* Task directions:
Print the lines of the listing below exactly, from the line with "Where should I" through the end of the listing. Leave the pictures out of your answer.

(Items from a data source)
● ● ● ● ● ● ●
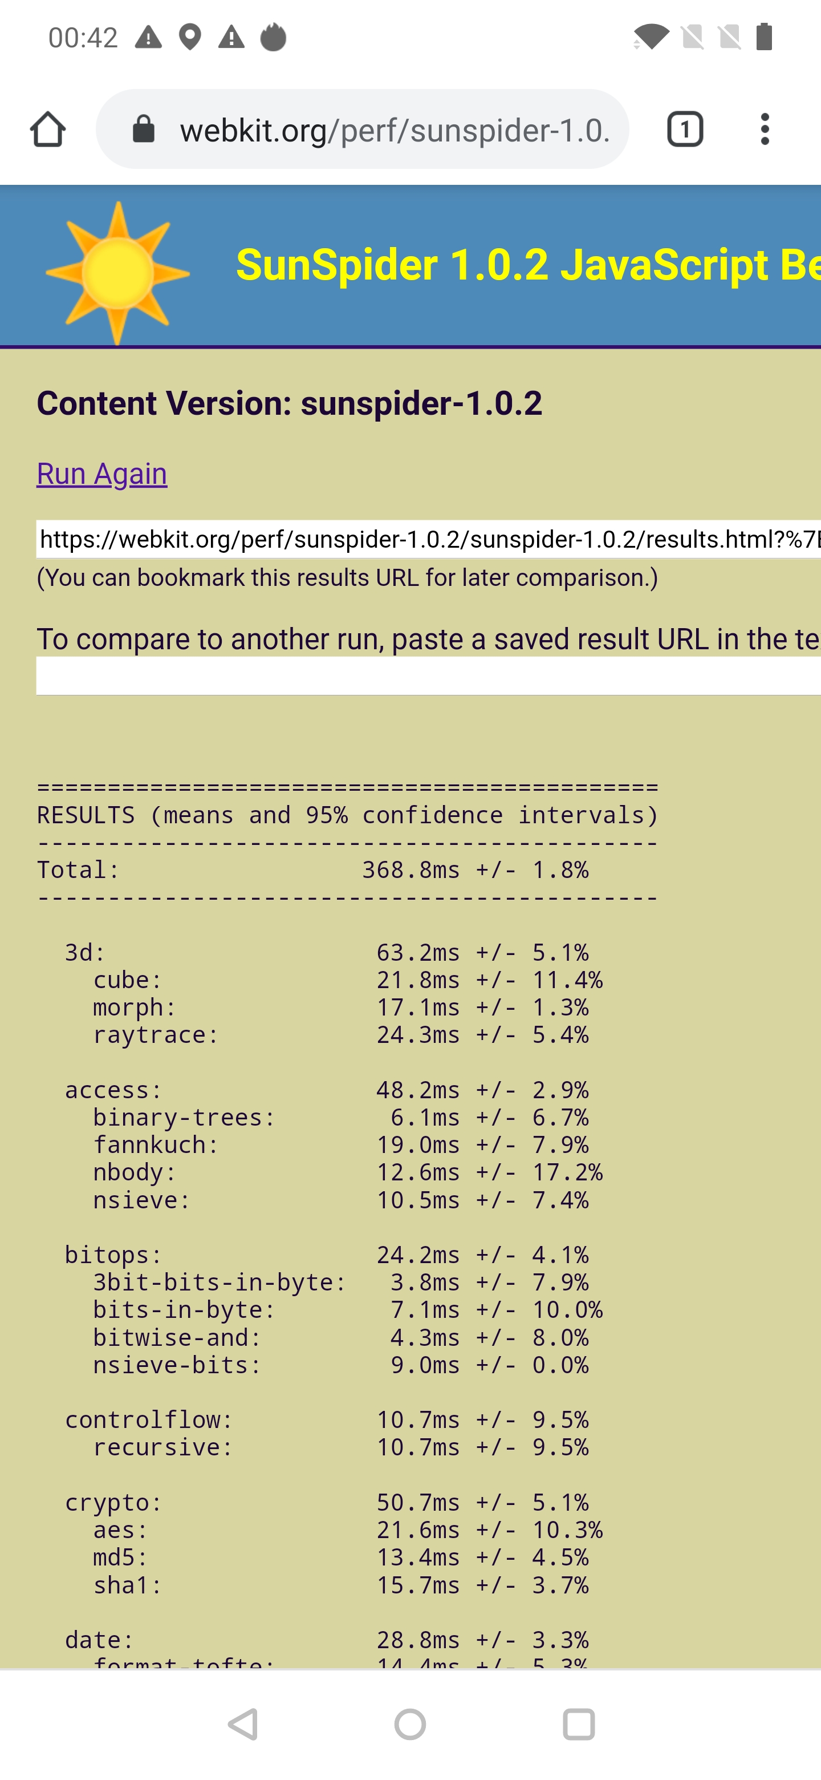Open Chrome's three-dot overflow menu

click(764, 129)
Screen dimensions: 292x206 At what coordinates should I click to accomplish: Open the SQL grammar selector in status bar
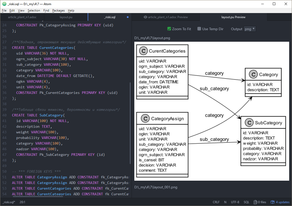pos(246,202)
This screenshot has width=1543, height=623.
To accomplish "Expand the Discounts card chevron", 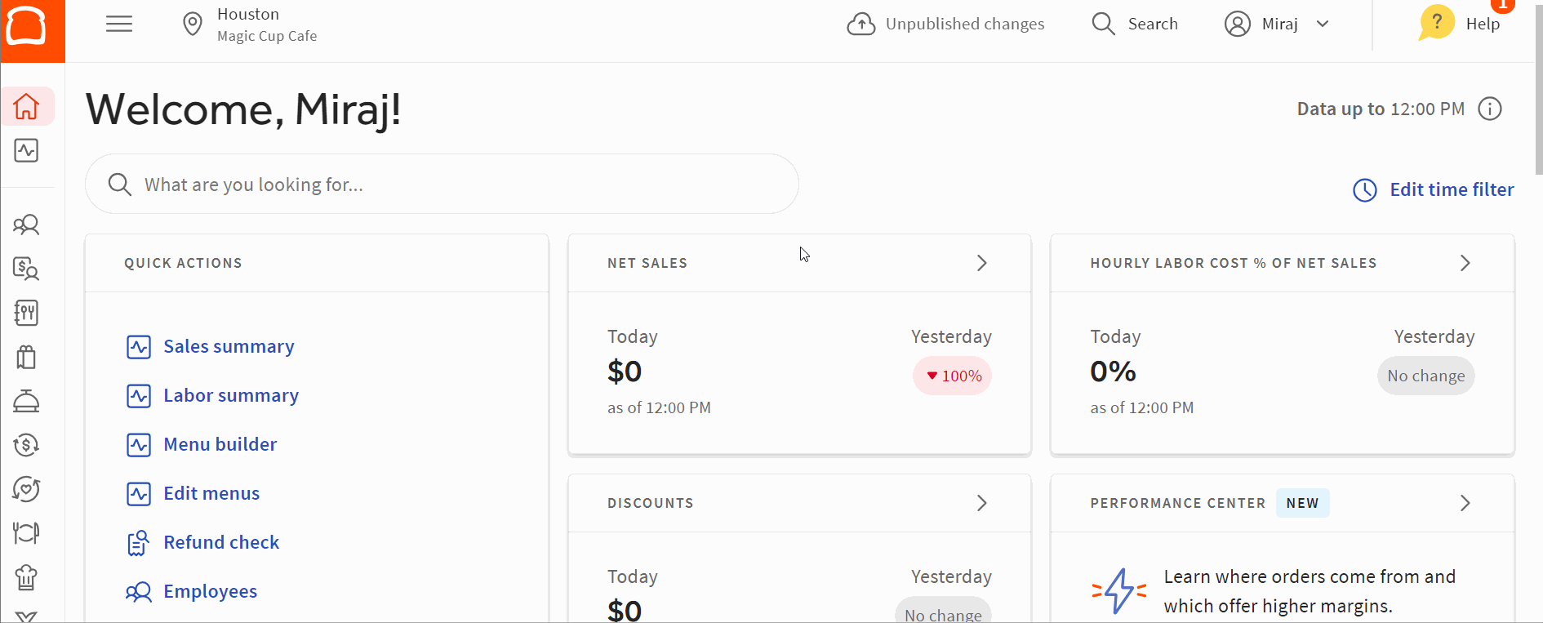I will 982,503.
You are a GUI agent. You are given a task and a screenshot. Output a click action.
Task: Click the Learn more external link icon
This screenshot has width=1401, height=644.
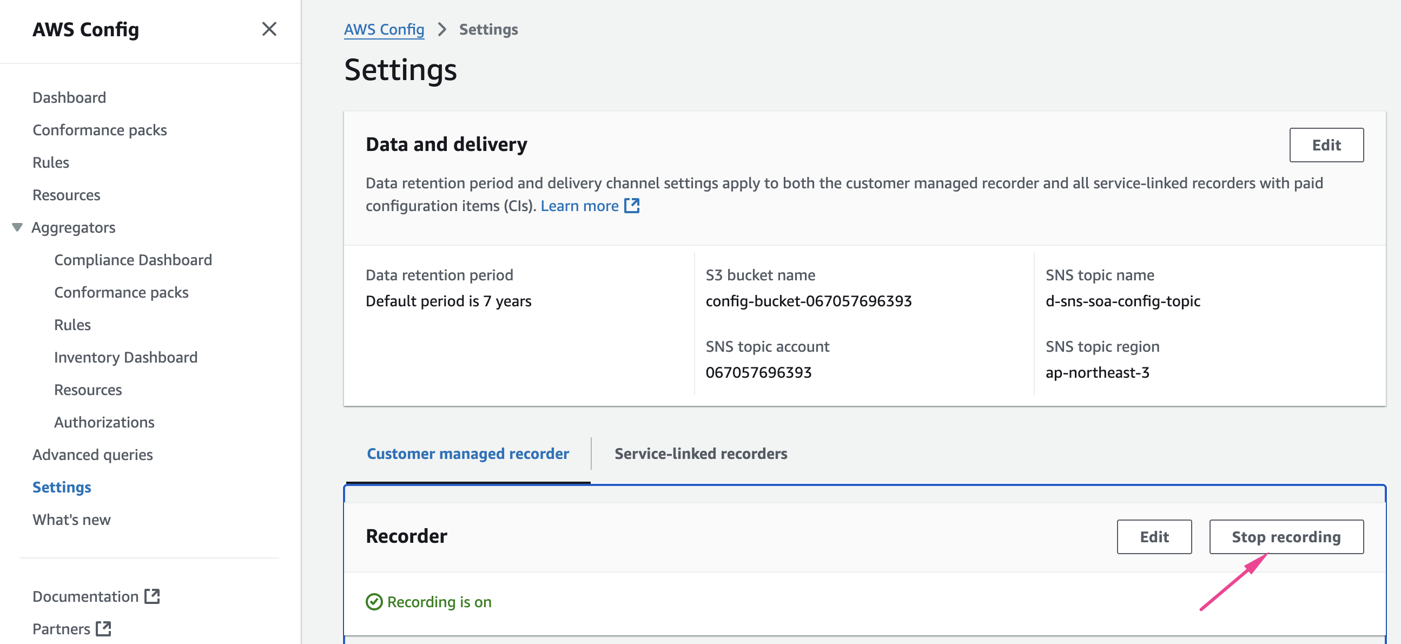point(631,206)
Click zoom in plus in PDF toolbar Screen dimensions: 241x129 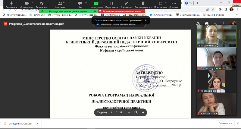(143, 112)

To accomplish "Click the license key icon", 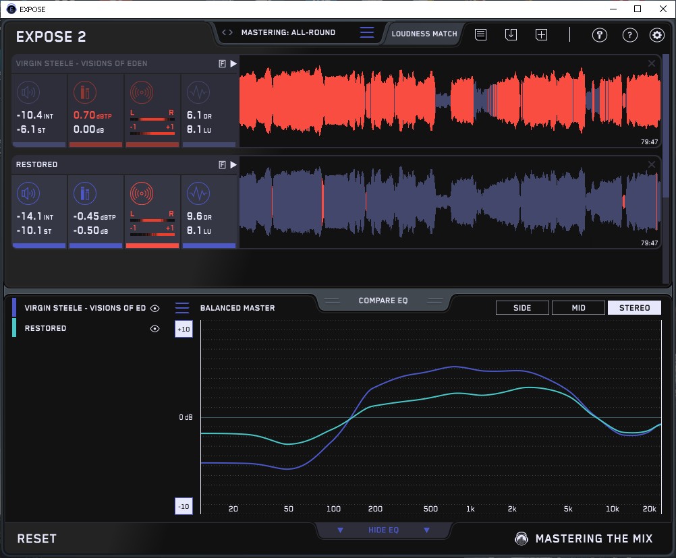I will [600, 35].
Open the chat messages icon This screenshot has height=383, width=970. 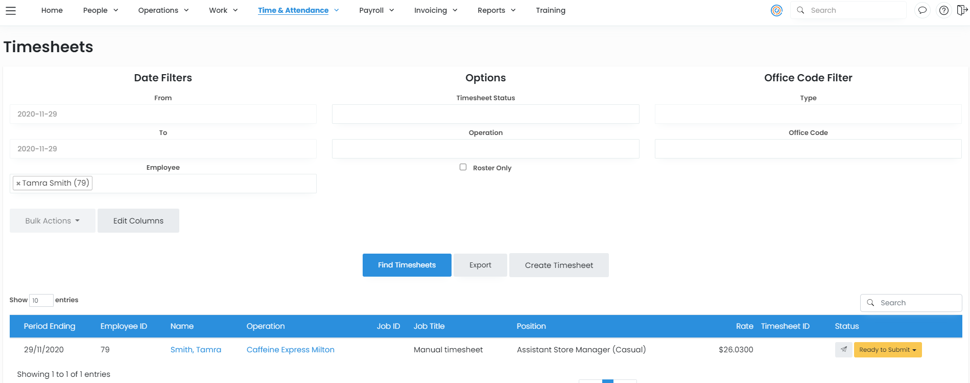(x=922, y=10)
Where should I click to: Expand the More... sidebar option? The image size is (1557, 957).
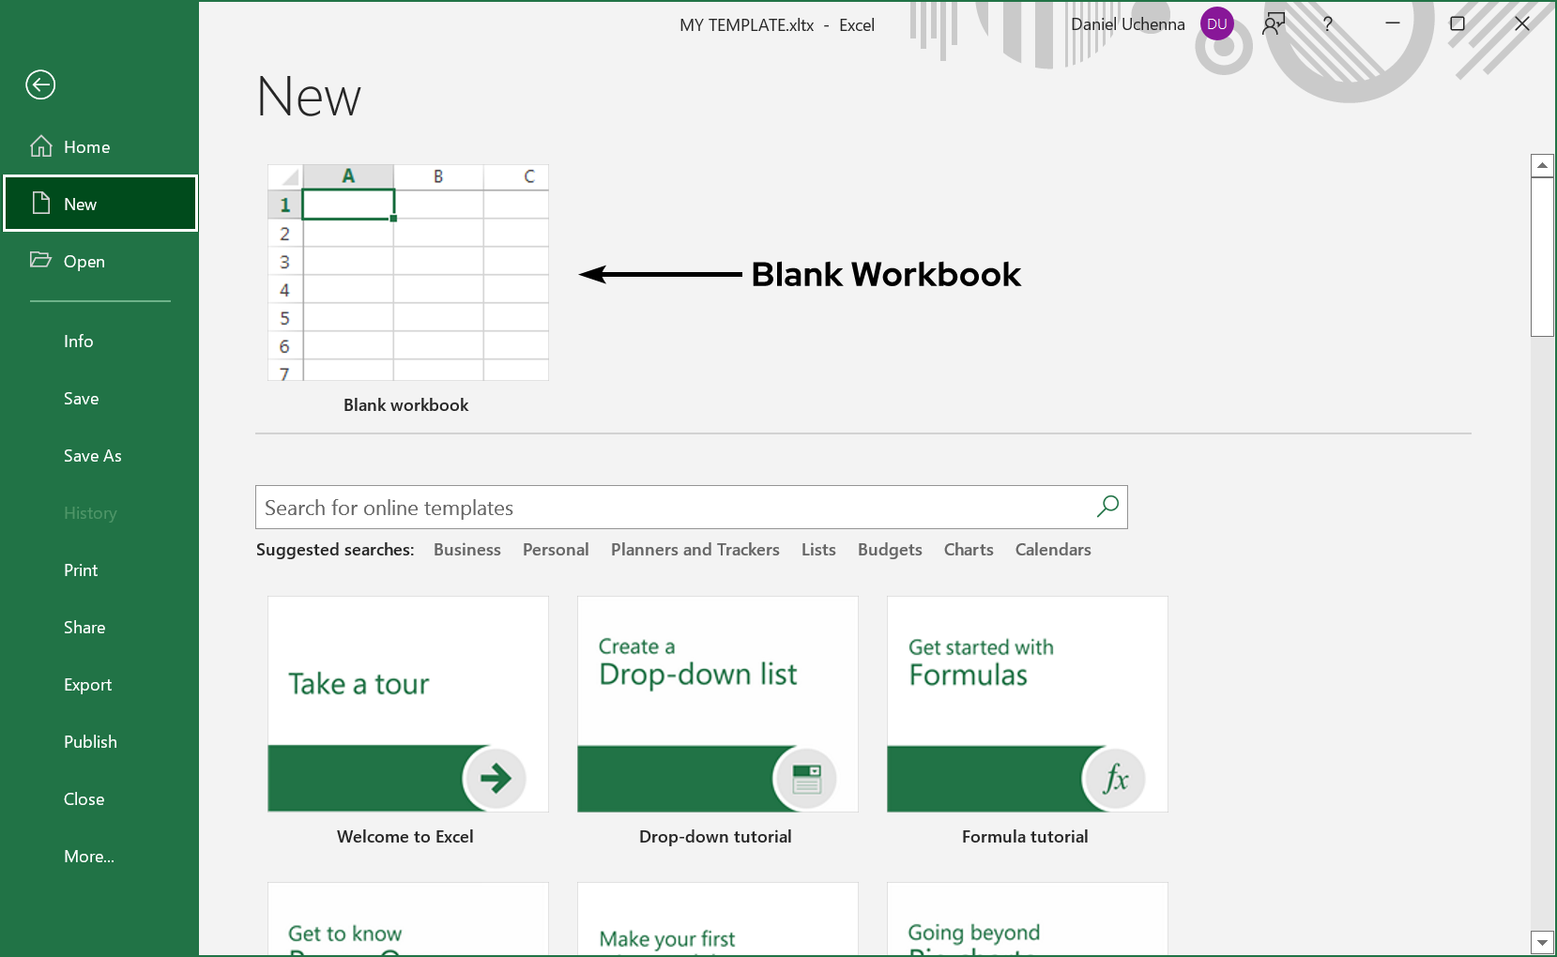pos(89,857)
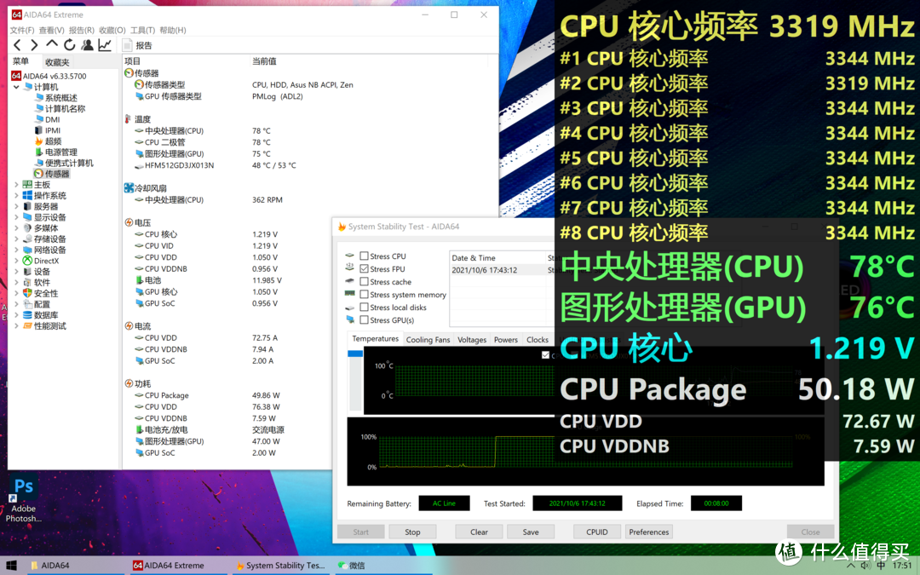Click the refresh icon in the AIDA64 toolbar
Screen dimensions: 920x575
[x=69, y=44]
● ● ● ● ● ● ●
* Solved exercise:
Where should I click to: Expand the More... sidebar option? The image size is (1557, 957).
pos(89,857)
Click the refresh icon in the AIDA64 toolbar
Screen dimensions: 920x575
[x=69, y=44]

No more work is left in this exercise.